GURINDER CHADHA: Yes. [it’s] something that not a lot of people want to talk about partly because it’s such a painful part of our history. Before I started on this film, I did this [lineage-exploring] BBC documentary called Who Do You Think You Are?, where I went back for the first time to my ancestral homeland, which is now Pakistan. I was initially a bit scared to return to my hometown, but when I got there, they all came out to greet me. This was about 10 years ago. They threw flower petals at me and said, “Welcome, you’re our daughter, and this is your home.” Suddenly, I was in a different place. I didn’t expect this. The people were very kind, affectionate and welcoming. I’d realised that the image that [most] people have [about the situation] is very different from that of the ordinary people there, and that’s why I decided to make this film.


You started this project seven years ago and, through sheer coincidence, it’s out just in time for the Partition’s 70th anniversary.

After 70 years of the Partition, [I felt] somebody needed to send out a healing message. Okay, a lot of terrible things happened, but it was the British who wanted it to happen for their reasons, so why are we fighting? We need to come together. Especially today if you look at the world, where you have so many people using hate and the politics of hate to divide us. I feel that it’s very important for us to believe that those divisions were created by politicians to undermine us so they could control us.
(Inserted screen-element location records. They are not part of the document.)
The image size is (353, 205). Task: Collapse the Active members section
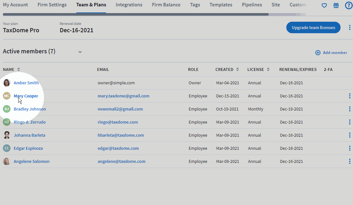tap(80, 52)
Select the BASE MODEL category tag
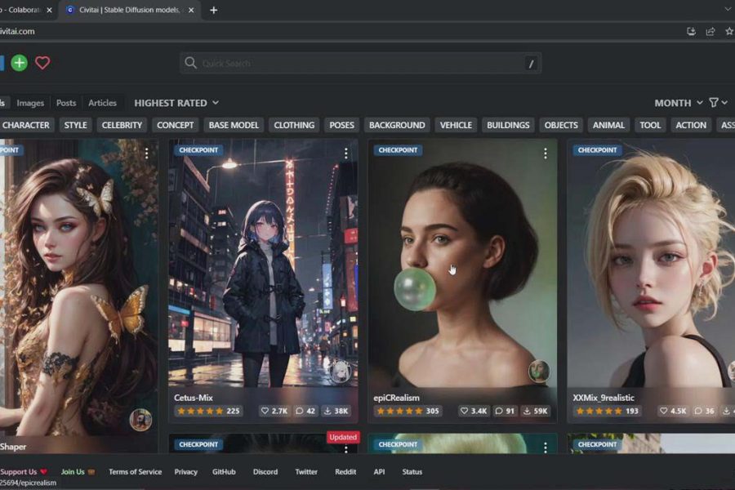Viewport: 735px width, 490px height. (234, 125)

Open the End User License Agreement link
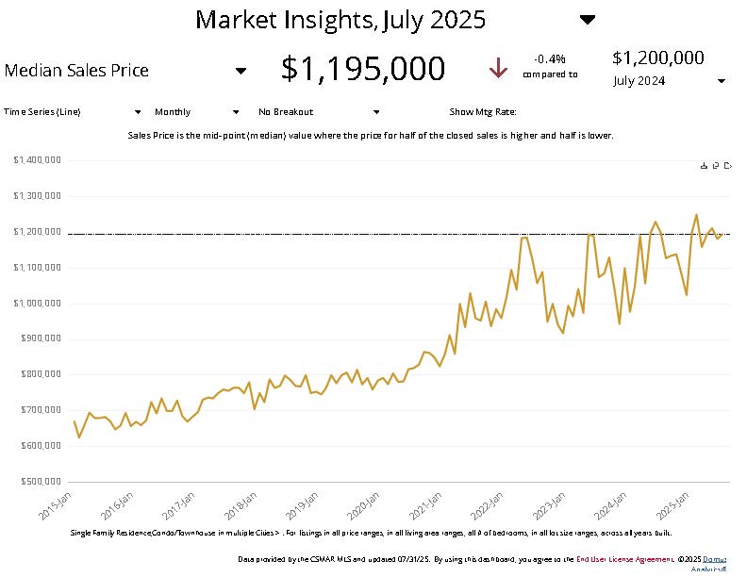[625, 559]
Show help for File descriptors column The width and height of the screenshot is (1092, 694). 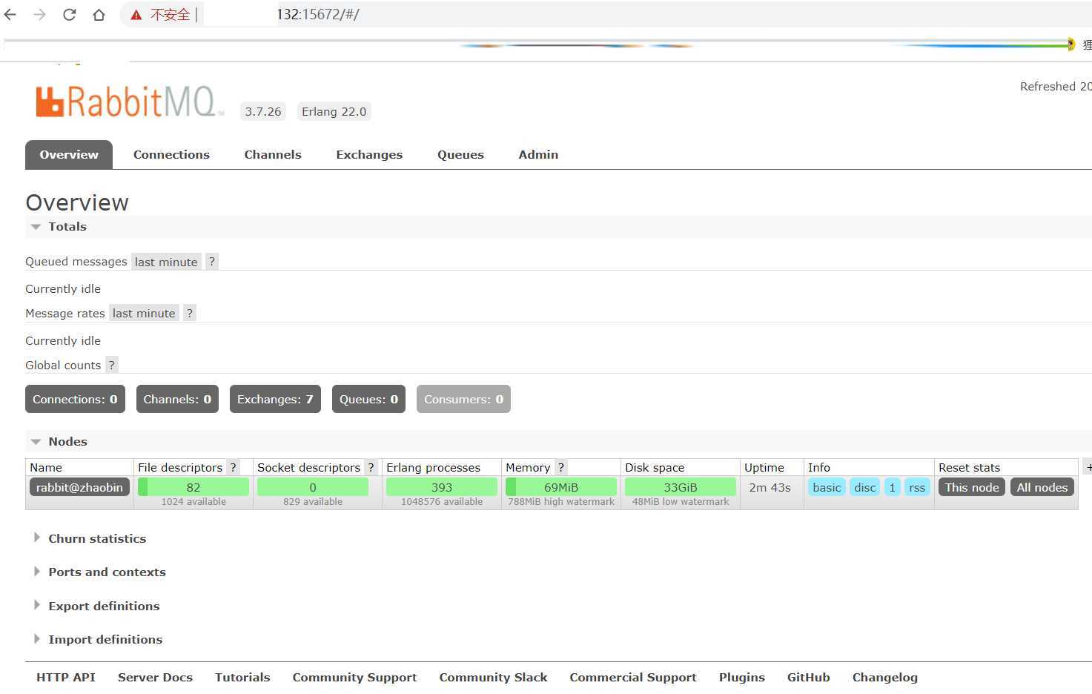coord(233,468)
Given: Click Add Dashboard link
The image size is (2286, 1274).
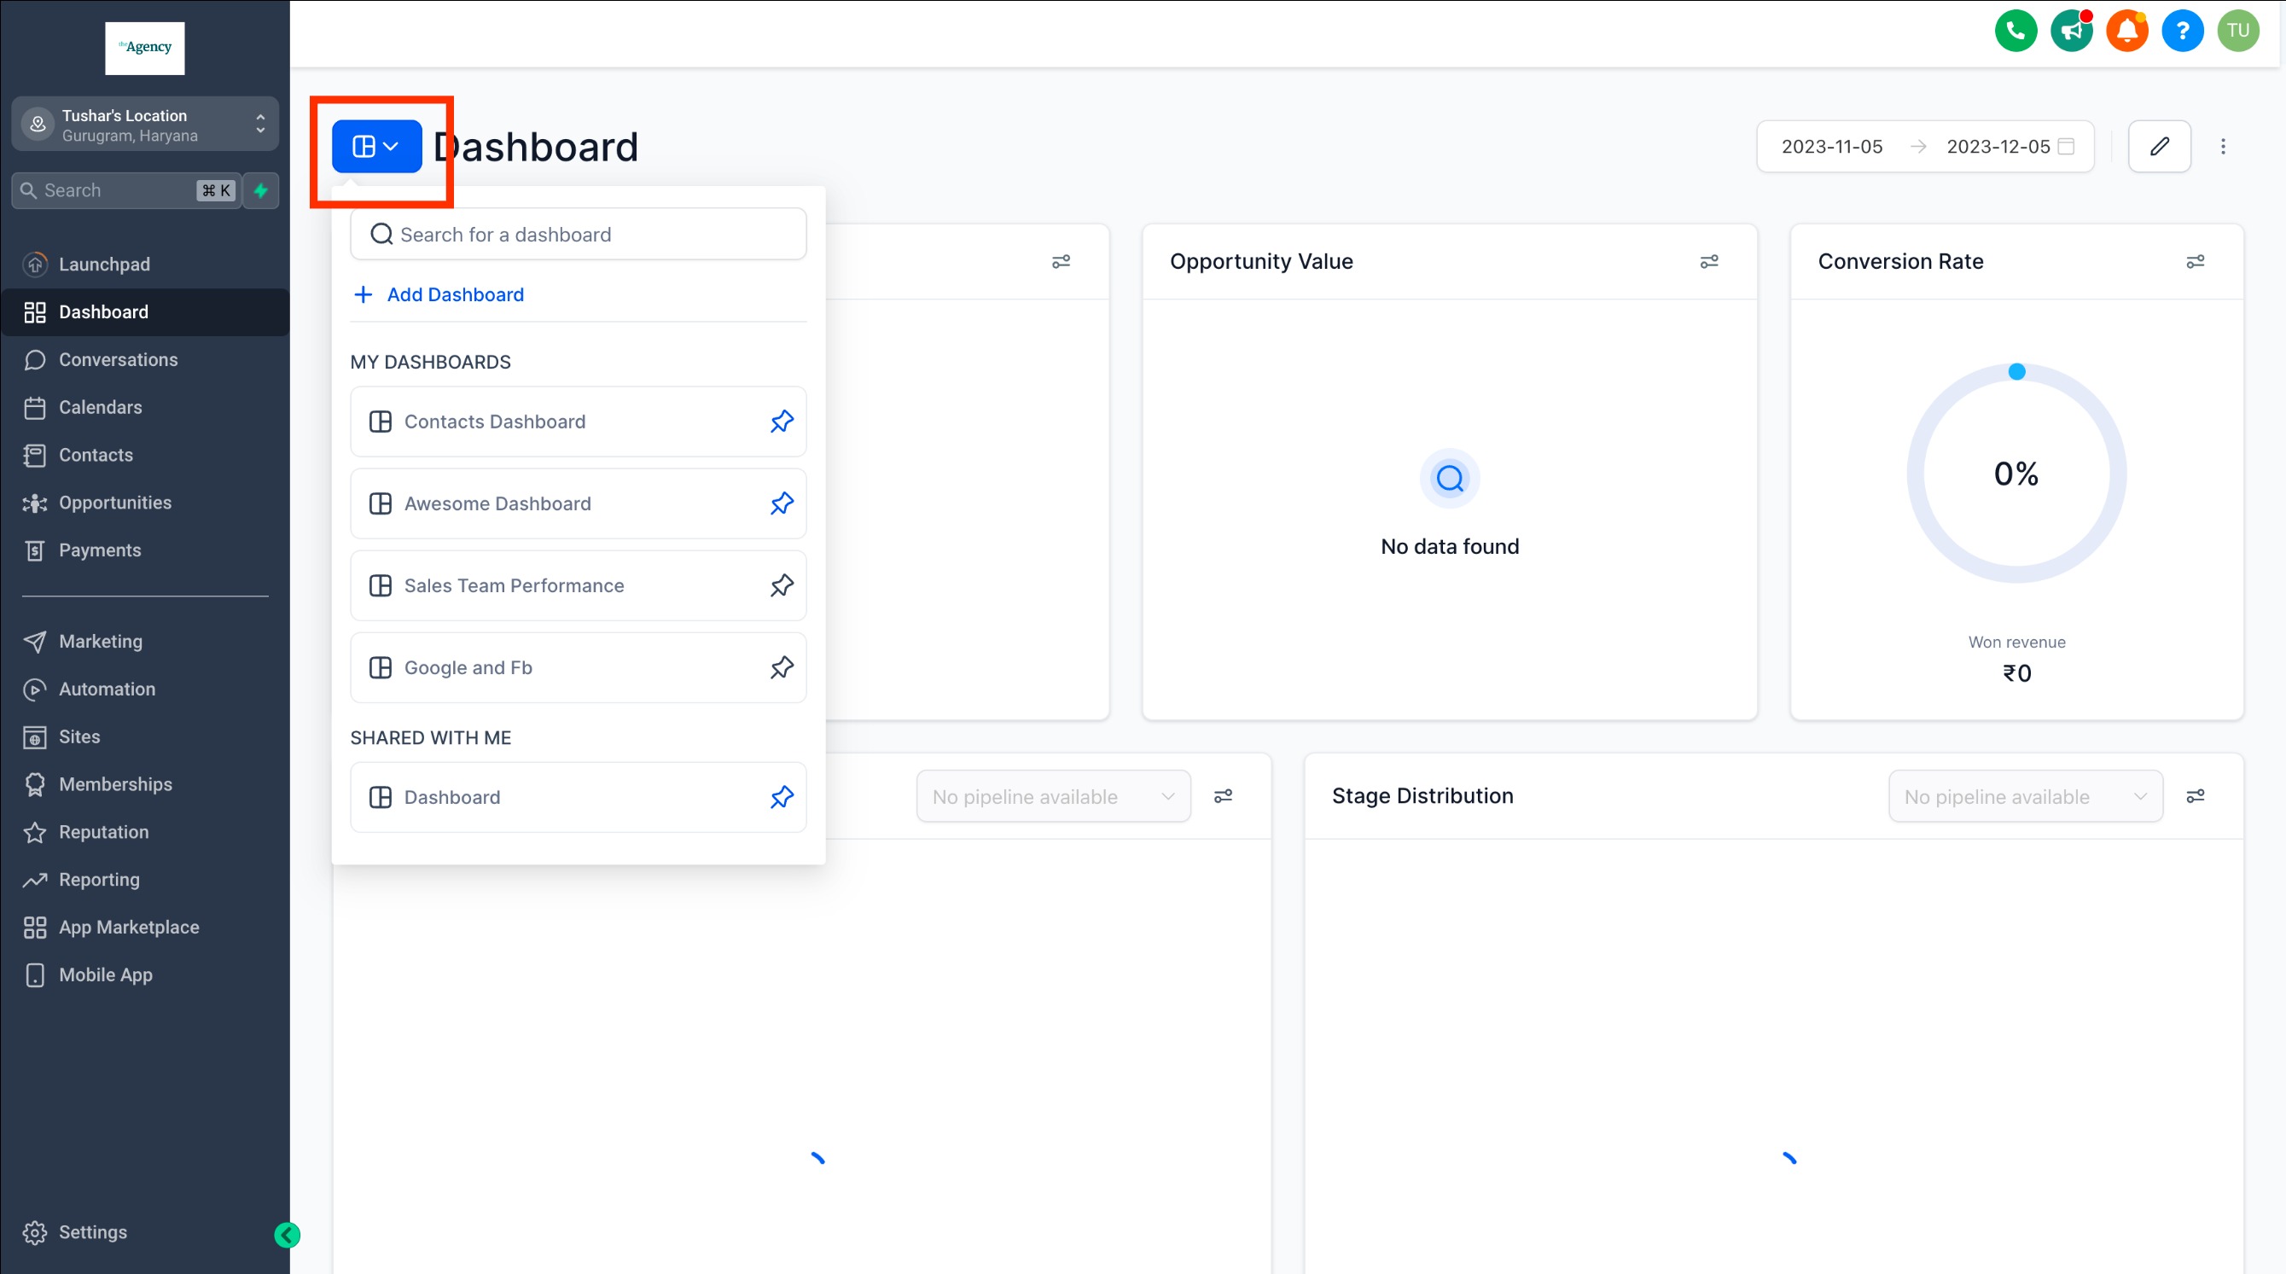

It’s important that we push forward that message: we are all humans — we all think the same, laugh at the same things, cry at the same things, and we should be connected.

The Viceroy’s House is now Rashtrapati Bhawan, the residence of the India’s President. Do you have favourite part of the house?

I think the gardens are fantastic. The President’s Office gave me permission to shoot in the front, but I had seen the back and I really liked the back — because it has beautiful Mughal gardens with fountains — but I didn't have permission to shoot there. I was a little sad about that, but on the day I was shooting at the front for the second time, I had made friends with [our liaison], and I said to him, “Do you think I can just go in the back and take just one shot?” And he went, “Sure, come on.” So he took us to the back and I was so happy. So quickly, we just stood in the back and did some big shots. It was for the film’s opening where the boys are cleaning up leaves. After we did that, we filmed the [same] boys somewhere else and placed them in the shot, so it looked like we were actually there (laughs).

This year also marks the 15th anniversary of Bend It Like Beckham! Do you still stay in touch with Keira Knightley and Parminder Nagra?

Sometimes, either on Twitter or I’d email them. It’s hard for me as a director to be sociable with actors. When you’re making a movie, you know that they’ve always wanted to be cast, or they wanted to be considered, so sometimes it compromises you, work-wise, I think. But I will always have a drink with them or have lunch with them when I see them occasionally. I’d see Keira occasionally at functions and stuff. The great thing about Bend It Like Beckham is that last year, we adapted it for West End, so we were able to take what it was that people loved about the movie and adapt it into a musical. It was very emotional. I loved the musical. I thought it was better than the film, actually. We’re hoping now for it to tour around the world, so the film will come alive again.



Will you do a sequel?

I won’t do a sequel, but you never say never, do you? (laughs)

Photos: TPG News/Click Photos, Shaw Organisation


Viceroy’s House (PG) is in cinemas now.